EXTRACTED RECORDS below:
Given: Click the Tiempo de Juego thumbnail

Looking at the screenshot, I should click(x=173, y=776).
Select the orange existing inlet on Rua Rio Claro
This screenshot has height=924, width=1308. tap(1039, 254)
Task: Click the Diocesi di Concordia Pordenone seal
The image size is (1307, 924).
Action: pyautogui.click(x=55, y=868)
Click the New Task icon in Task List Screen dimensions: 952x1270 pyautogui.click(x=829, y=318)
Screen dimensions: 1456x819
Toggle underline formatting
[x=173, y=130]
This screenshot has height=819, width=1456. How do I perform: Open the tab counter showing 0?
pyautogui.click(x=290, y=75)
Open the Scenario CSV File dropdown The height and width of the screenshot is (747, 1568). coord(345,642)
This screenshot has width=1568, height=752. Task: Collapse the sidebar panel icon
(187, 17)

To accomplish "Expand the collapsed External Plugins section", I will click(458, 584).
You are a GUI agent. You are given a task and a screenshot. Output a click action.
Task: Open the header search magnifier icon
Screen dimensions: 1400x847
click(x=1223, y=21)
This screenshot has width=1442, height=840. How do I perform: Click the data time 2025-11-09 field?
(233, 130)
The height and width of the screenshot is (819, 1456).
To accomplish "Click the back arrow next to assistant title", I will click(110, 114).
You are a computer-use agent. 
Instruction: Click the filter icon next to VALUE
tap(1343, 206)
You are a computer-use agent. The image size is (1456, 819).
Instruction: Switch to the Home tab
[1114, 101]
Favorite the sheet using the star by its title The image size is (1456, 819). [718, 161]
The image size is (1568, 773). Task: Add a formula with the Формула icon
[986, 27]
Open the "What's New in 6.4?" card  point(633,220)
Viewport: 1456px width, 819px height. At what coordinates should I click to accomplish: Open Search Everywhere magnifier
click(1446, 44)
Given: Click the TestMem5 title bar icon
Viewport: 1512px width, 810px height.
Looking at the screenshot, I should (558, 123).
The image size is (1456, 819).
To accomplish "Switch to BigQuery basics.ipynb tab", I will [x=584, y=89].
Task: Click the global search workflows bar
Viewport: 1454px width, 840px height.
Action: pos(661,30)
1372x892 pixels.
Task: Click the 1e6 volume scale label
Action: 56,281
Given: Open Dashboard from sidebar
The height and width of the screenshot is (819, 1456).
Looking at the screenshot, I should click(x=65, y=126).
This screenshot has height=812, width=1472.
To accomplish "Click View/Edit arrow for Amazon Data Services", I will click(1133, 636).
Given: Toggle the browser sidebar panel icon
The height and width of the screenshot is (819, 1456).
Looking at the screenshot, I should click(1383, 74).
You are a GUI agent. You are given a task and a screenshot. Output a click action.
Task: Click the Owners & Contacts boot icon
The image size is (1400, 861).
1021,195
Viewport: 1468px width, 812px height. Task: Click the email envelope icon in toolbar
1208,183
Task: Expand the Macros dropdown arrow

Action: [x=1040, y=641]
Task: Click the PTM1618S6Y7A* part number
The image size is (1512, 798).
End of EXTRACTED RECORDS.
YOUR OBJECTIVE: Could you retype exactly the lines above, starting at the line that contains "The image size is (1568, 773)." and ending at the line that contains "Task: Click the global search workflows bar", and nothing more?

ANSWER TO THE PROBLEM:
The image size is (1568, 773). Task: Add a formula with the Формула icon
[986, 27]
Open the "What's New in 6.4?" card  point(633,220)
Viewport: 1456px width, 819px height. At what coordinates should I click to accomplish: Open Search Everywhere magnifier
click(1446, 44)
Given: Click the TestMem5 title bar icon
Viewport: 1512px width, 810px height.
Looking at the screenshot, I should (558, 123).
The image size is (1456, 819).
To accomplish "Switch to BigQuery basics.ipynb tab", I will [x=584, y=89].
Task: Click the global search workflows bar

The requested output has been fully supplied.